■ Instructions to follow ■
Identify each line in the listing below that contains the word "click" and copy those lines in full.

■ Supplied records ■
--------------------

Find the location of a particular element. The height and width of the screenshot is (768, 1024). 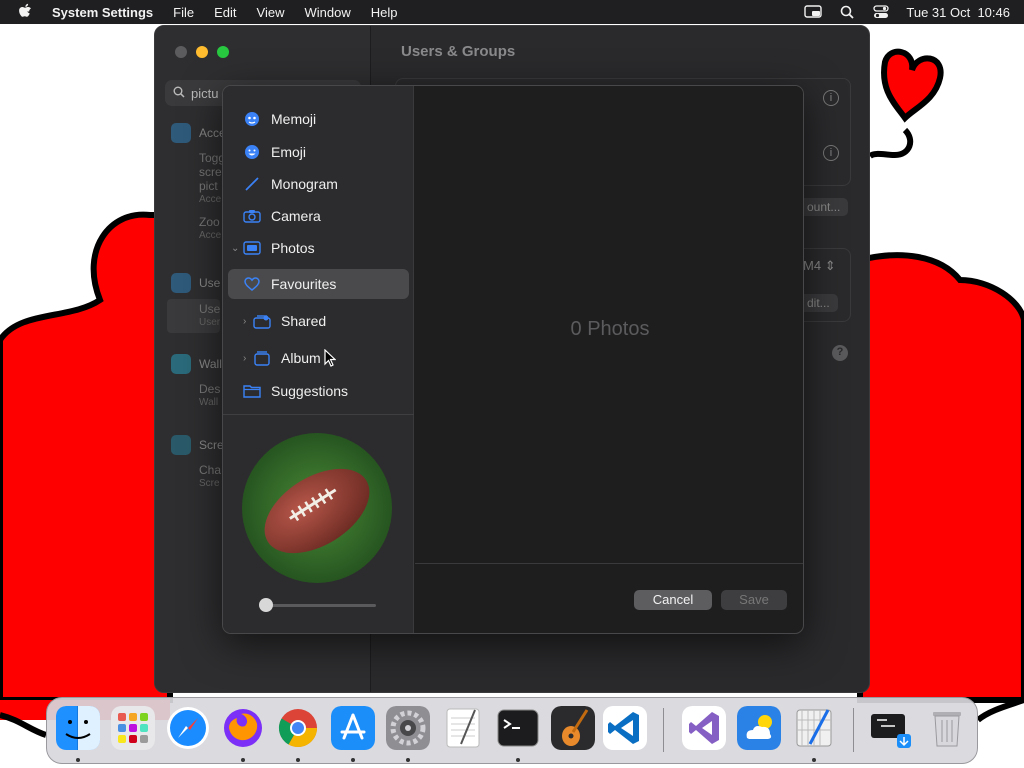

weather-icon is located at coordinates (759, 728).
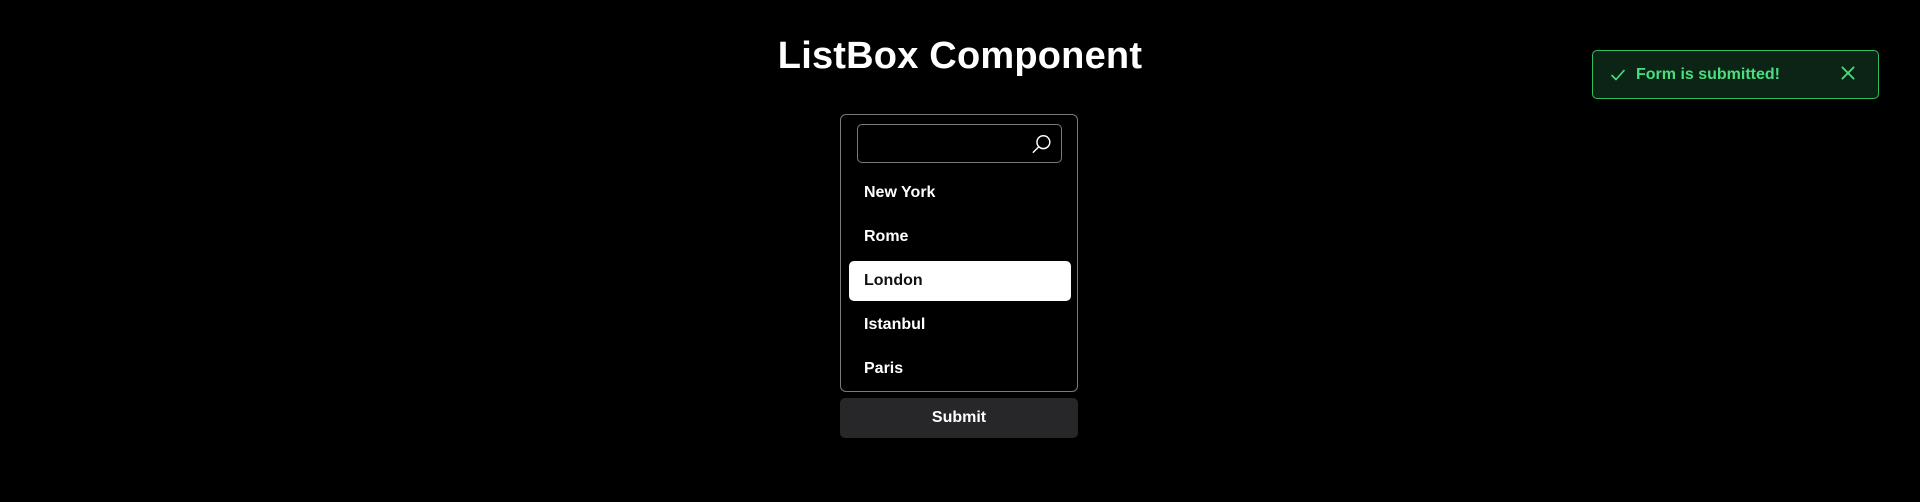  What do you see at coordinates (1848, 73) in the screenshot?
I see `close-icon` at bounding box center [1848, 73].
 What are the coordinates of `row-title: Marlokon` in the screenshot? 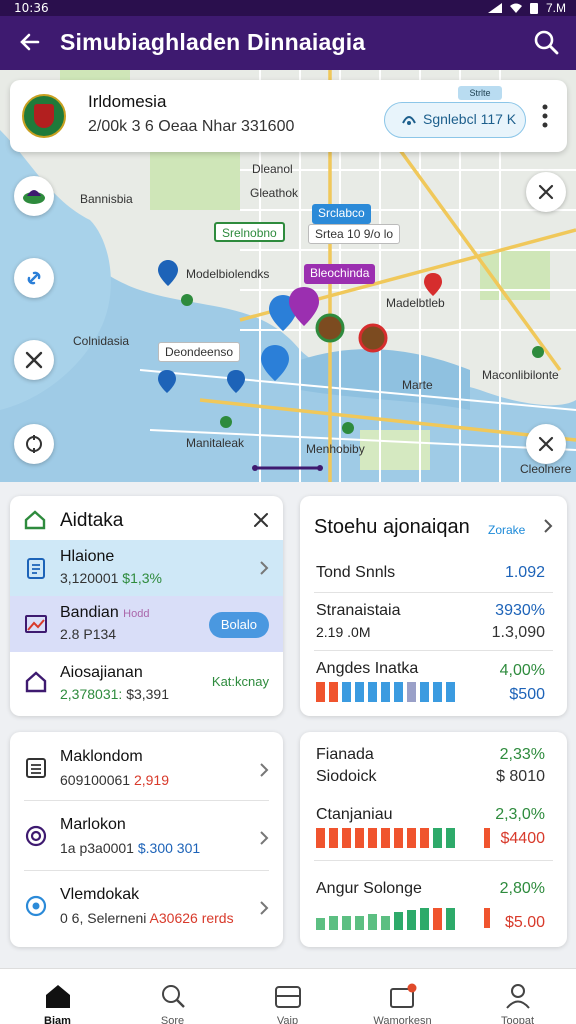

--------------------

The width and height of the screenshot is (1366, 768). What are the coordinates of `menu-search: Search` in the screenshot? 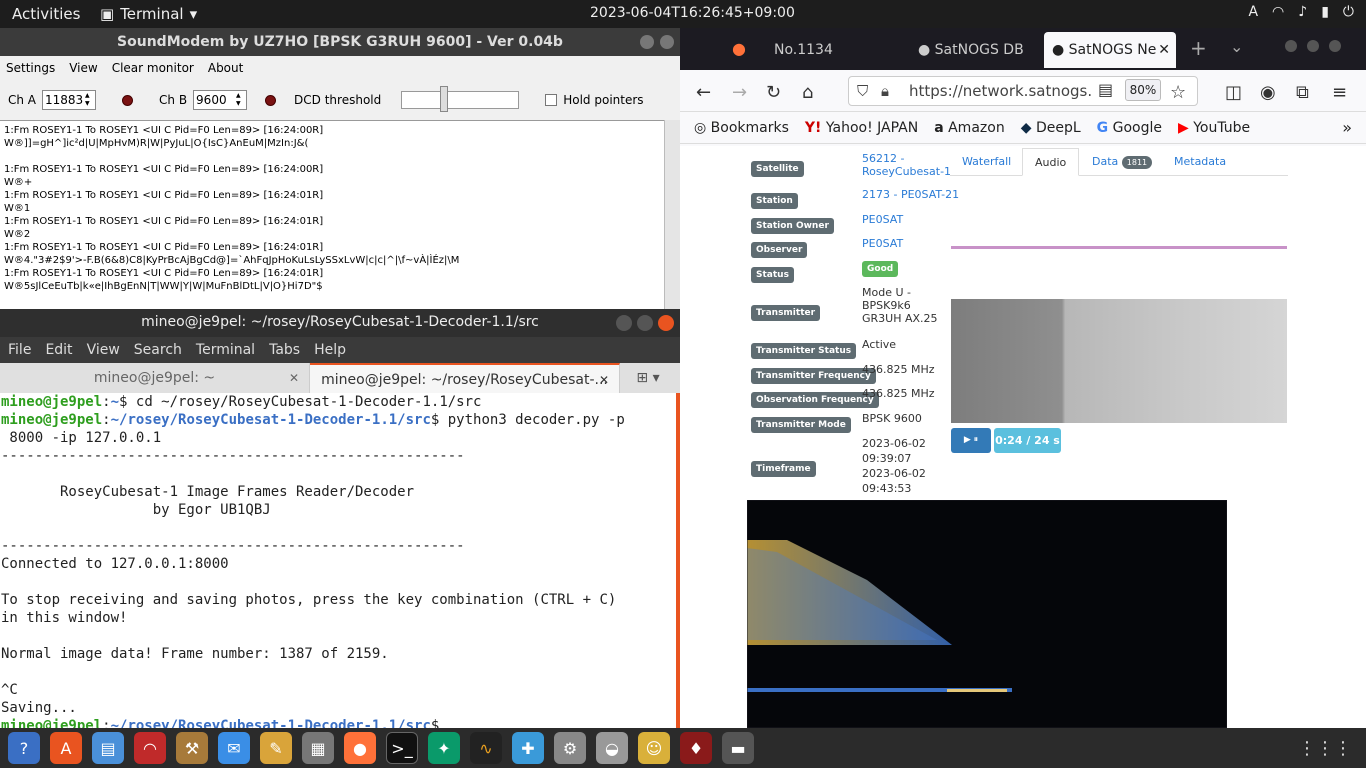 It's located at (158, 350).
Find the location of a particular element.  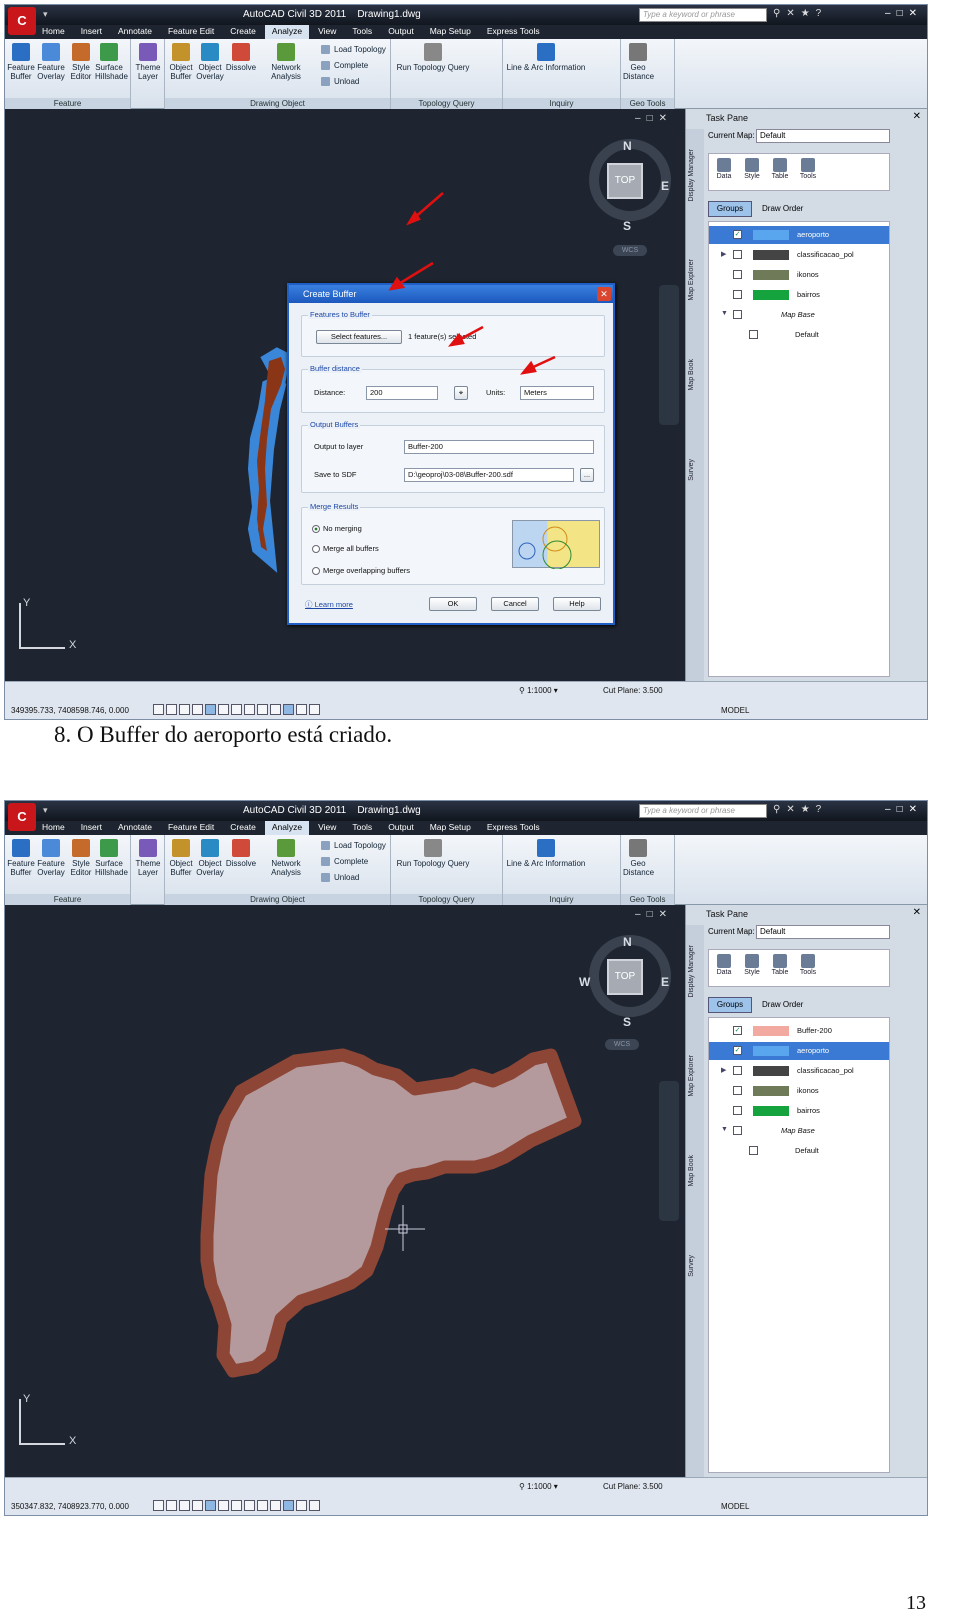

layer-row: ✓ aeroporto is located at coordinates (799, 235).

--------------------

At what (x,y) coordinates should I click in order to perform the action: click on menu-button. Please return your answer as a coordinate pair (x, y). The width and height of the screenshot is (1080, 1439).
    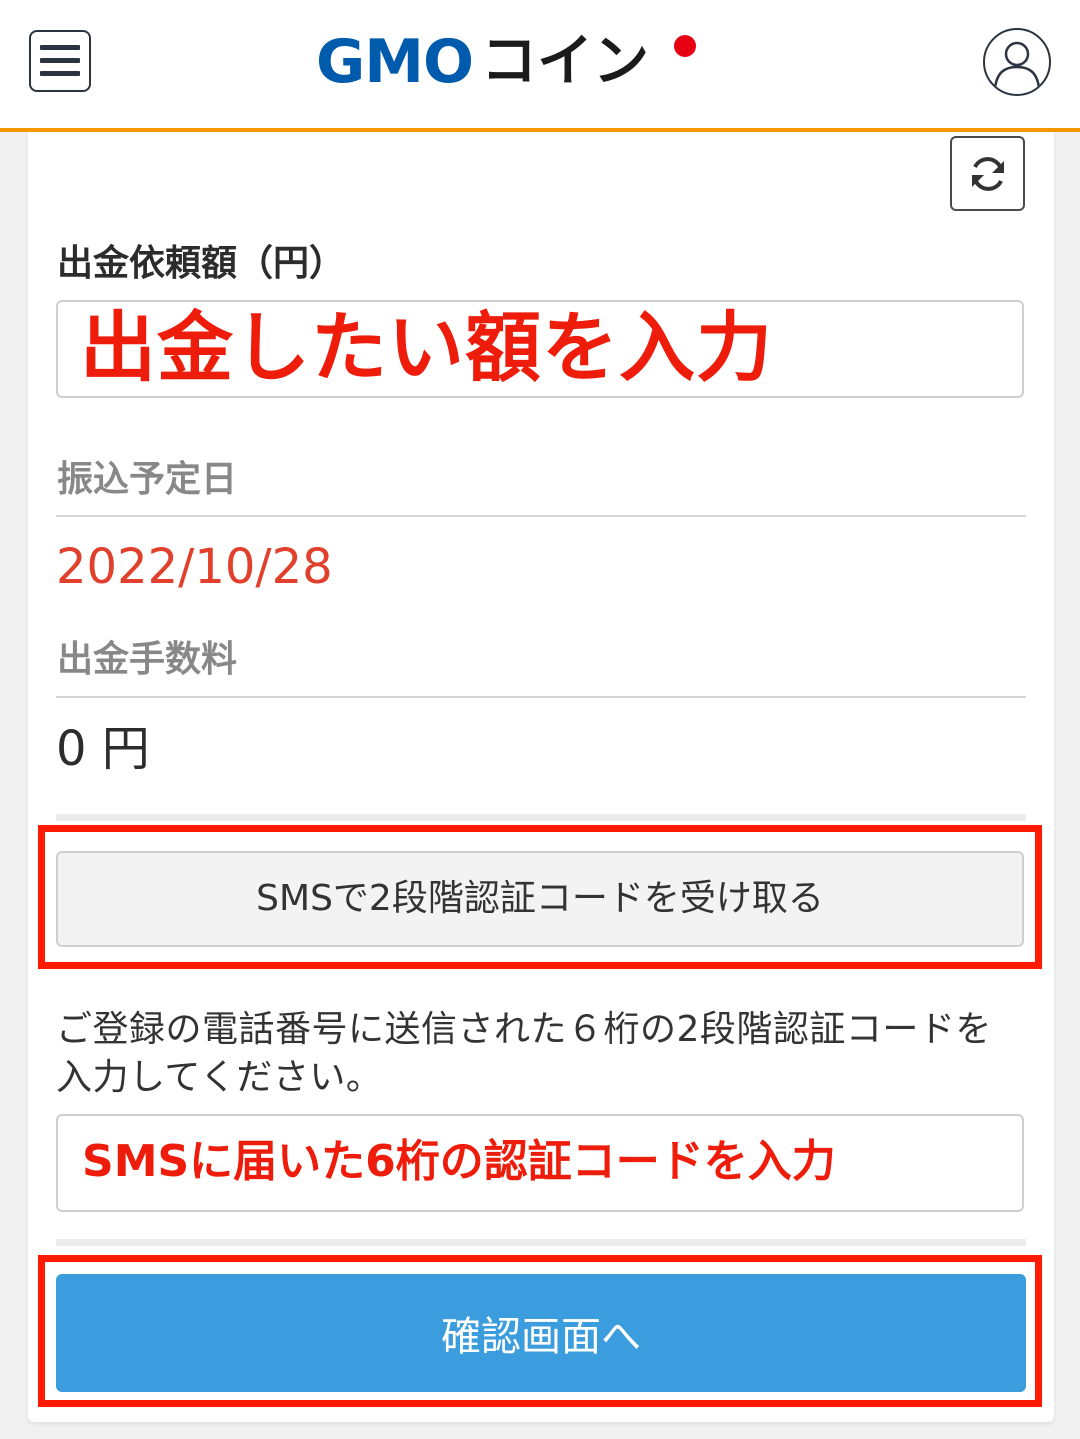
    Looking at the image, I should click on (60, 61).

--------------------

■ Solved exercise ■
At what (x,y) coordinates should I click in order to perform the action: click on menu-button. Please return your answer as a coordinate pair (x, y). The width and height of the screenshot is (1080, 1439).
    Looking at the image, I should click on (60, 61).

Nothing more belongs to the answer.